This Sunday, during the monthly meeting of the Israeli WG21 National Body discussion forum1, we discussed a paper by Yehezkel Bernat. The paper discusses a specific issue with C++ ranges and iterators. It demonstrates it with the following code sample:

#include <ranges>
#include <iostream>
namespace rv = std::views;
int main() {
    for (auto i  : rv::iota(0)
            | rv::filter([](auto i) { return i < 11; })
            | rv::take(11))
        std::cout << i << '\n';

The code in the example does the following:

  1. Create an infinite2 range counting from 0 upwards (rv::iota(0))
  2. Filters that to only return numbers smaller than 11 (rv::filter(...))
  3. Takes the first 11 numbers - so 0 through 10 (rv::take(11))
  4. Loops over those and prints them.

But there is a problem.

The Problem

Instead of printing all 11 numbers and terminating, it prints them, and then keeps running indefinitely3. This happens because after taking the 11th element, it also tries to increment towards the 12th. Since the range is not exhausted, iota keeps running through numbers. Those numbers keep get filtered out by filter as they are all 11 or larger, and so we never terminate.

If you come from other languages (like Python or Java), this should surprise you. In those other languages, similar code will work perfectly well.

This happens due to the design of iterators in C++.

C++ Iterators

C++ has many types of iterators. The simplest one being an input-iterator. For us to iterate over it, we need 2 operators4:

  1. *it, to get a value from the iterator;
  2. ++it, to increment the iterator.

When iterating, we start with it pointing to the first element of our sequence. This means that we first use *it to get the current value, and only then use ++it to advance.

That’s why we had an issue in our above example - we read the 11th value, then tried to advance the iterator to an element that will never exist.

Additionally, we can’t skip the increment. If we do, a subsequent read from the iterator will repeat the current value.

Other Languages

The iterator design in C++ is significantly different from other languages. While C++ does read-then-increment, the common design in other languages is increment-then-read.

Python uses __next__() to get the next value of an iterator, raising StopIteration if none exist.

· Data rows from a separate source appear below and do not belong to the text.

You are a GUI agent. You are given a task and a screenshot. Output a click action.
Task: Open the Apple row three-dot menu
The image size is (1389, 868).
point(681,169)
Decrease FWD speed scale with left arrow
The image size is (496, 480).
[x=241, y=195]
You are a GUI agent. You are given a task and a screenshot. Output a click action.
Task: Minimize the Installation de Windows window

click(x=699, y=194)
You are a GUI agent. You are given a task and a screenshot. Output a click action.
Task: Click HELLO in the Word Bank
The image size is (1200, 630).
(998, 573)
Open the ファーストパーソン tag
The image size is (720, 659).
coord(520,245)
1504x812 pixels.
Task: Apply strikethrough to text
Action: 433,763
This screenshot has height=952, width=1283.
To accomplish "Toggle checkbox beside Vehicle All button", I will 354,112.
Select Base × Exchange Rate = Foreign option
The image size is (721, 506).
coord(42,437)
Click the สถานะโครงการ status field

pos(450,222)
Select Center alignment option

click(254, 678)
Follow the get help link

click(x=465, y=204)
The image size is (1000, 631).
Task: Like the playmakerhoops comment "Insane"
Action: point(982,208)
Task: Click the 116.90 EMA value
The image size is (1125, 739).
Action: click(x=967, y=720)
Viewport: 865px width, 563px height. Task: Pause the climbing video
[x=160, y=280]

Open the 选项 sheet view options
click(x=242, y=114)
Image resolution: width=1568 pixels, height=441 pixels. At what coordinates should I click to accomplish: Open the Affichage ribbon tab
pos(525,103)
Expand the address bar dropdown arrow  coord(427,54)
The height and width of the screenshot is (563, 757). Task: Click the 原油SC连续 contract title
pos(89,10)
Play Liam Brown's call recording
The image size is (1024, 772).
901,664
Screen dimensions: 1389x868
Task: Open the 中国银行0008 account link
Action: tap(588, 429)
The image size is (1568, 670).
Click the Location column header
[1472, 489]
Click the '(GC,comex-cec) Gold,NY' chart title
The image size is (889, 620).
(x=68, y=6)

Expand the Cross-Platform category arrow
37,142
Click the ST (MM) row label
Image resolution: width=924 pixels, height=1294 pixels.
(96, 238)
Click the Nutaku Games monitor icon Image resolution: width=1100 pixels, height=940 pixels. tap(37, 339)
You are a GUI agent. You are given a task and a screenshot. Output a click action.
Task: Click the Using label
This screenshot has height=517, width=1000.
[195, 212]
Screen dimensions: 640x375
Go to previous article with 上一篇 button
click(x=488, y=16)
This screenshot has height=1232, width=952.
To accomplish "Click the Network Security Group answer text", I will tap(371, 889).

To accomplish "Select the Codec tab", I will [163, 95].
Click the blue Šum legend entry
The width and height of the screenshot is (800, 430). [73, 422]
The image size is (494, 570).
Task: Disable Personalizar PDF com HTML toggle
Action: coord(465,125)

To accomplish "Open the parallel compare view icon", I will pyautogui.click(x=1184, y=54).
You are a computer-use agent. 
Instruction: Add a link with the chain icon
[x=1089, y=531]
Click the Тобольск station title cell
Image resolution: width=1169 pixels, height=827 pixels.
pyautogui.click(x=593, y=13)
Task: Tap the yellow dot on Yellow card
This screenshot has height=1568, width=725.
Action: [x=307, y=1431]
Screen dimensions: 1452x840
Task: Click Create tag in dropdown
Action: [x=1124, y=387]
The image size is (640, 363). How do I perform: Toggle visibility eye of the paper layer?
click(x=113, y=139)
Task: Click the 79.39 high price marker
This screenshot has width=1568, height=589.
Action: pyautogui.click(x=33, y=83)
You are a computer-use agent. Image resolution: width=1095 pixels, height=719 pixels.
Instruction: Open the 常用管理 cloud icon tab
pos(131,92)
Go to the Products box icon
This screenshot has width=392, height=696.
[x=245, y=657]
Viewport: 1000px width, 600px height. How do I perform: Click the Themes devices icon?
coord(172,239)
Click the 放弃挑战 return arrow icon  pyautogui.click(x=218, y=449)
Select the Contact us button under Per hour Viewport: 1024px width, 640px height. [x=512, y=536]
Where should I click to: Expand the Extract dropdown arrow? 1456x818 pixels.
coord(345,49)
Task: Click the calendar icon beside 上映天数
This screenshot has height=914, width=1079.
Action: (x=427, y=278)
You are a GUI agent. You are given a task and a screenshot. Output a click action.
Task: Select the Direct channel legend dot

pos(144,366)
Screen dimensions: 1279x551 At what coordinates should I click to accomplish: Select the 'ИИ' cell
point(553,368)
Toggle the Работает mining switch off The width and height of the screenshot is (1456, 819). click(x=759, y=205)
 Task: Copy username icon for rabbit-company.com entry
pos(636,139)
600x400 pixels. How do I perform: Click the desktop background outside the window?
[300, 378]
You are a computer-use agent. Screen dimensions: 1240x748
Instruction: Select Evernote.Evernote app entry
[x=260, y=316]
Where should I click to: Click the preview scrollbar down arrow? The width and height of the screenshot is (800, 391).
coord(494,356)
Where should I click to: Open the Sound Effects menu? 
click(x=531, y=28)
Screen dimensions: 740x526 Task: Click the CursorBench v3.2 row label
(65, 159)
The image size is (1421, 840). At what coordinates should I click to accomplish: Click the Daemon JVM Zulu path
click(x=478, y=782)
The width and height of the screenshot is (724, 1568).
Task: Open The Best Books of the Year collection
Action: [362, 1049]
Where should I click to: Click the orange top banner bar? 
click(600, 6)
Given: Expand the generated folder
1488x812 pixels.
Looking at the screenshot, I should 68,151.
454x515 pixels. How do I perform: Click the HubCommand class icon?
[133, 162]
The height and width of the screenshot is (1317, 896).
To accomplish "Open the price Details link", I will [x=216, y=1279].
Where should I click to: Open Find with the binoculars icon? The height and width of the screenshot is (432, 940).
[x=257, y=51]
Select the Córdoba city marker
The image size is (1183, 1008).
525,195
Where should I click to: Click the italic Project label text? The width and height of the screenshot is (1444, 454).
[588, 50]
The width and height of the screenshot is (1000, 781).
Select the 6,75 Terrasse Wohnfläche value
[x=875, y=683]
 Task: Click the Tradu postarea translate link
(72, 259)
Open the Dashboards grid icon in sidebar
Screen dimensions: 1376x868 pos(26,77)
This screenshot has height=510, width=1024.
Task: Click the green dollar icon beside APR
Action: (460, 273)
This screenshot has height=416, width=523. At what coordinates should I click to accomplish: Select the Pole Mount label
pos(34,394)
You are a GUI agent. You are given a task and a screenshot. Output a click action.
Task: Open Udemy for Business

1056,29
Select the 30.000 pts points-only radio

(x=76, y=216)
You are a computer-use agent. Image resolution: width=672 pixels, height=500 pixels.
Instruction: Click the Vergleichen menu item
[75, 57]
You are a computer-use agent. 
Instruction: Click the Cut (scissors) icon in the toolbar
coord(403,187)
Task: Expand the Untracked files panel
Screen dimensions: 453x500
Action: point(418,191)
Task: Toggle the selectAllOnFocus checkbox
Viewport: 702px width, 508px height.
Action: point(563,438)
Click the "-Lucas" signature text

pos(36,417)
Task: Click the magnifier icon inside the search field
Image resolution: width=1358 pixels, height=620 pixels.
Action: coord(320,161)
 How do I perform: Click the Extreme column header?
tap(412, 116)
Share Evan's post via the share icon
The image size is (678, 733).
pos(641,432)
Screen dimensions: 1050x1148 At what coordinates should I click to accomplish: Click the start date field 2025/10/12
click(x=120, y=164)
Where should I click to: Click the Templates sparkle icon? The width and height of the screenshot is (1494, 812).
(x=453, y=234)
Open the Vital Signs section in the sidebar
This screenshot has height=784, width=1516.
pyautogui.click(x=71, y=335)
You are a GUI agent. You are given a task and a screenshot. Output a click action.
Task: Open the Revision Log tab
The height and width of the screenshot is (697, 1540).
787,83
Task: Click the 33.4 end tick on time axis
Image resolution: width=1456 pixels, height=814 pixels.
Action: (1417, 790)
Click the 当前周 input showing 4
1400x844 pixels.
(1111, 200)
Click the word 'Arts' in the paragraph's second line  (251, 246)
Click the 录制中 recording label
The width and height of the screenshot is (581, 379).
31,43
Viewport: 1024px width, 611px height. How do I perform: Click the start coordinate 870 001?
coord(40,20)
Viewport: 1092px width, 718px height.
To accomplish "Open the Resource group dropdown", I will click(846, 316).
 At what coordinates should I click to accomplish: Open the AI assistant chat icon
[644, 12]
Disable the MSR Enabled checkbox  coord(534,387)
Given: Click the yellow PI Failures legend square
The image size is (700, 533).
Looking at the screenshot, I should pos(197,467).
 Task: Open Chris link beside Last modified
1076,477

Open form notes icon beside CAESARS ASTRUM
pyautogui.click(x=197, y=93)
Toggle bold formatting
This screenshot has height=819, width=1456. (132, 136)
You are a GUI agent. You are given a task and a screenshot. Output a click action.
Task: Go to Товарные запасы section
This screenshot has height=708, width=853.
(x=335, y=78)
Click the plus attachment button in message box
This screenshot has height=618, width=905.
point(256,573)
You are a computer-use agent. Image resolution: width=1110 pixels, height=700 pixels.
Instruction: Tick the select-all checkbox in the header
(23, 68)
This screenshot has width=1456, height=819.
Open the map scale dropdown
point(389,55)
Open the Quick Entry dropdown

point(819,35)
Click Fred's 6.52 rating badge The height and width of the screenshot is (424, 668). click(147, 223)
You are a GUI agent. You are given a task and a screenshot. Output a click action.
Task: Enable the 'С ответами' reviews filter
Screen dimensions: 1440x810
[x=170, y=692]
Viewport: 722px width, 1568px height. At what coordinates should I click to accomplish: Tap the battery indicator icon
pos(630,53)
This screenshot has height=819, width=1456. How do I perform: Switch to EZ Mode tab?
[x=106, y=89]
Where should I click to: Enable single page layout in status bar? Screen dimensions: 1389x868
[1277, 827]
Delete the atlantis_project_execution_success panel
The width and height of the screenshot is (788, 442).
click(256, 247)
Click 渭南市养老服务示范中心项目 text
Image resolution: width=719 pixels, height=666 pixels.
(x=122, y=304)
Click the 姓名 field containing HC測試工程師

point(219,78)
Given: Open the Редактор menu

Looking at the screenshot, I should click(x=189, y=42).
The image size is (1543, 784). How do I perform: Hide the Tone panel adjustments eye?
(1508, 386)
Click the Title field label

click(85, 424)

Java uses hasNext() to check if a value exists (and advance to it), then next() to get the value.

In both cases, there’s no reason to advance after we got the value we want. As a result - the issue won’t reproduce.

from itertools import islice, count
for i in islice(  # This is the equivalent of rv::take
                       lambda x: x < 11,

Further Thoughts

I don’t know the reason behind C++’s design. When looking at it, it feels like a derivative of the C-style loop,

for (int i = 0; i < 10; ++i) { ... }

Where the increment happens after each iteration. To me, this also seems consistent with the design of the range-based for loop in C++. And while it makes sense for iterating over pre-existing data, it feels a bit off to me when iterating calculated (or fetched) data. In those cases, Python and Java’s design feels more appropriate to me.

Another thing that comes to mind is Arno Schödl’s talk Why Iterators Got It All Wrong from CppNorth 2022. It discusses the design of iterators and how they mix up pointing to elements (begin() points to the first element) and borders (end() point after the last element). It seems to me that if begin() were to point before the first element (and therefore need to be incremented before being dereferenced) the issue would be resolved. Then again, I’m probably missing something.
I recommend that you watch the talk and see what you think.

  1. Quite a mouthful, I know. And WG21 is the ISO C++ standard. You can see the agenda for said meeting here↩︎

  2. In theory. Eventually the number will overflow. ↩︎

  3. Again, in theory. ↩︎

  4. We need more, but we’ll ignore them for simplicity. ↩︎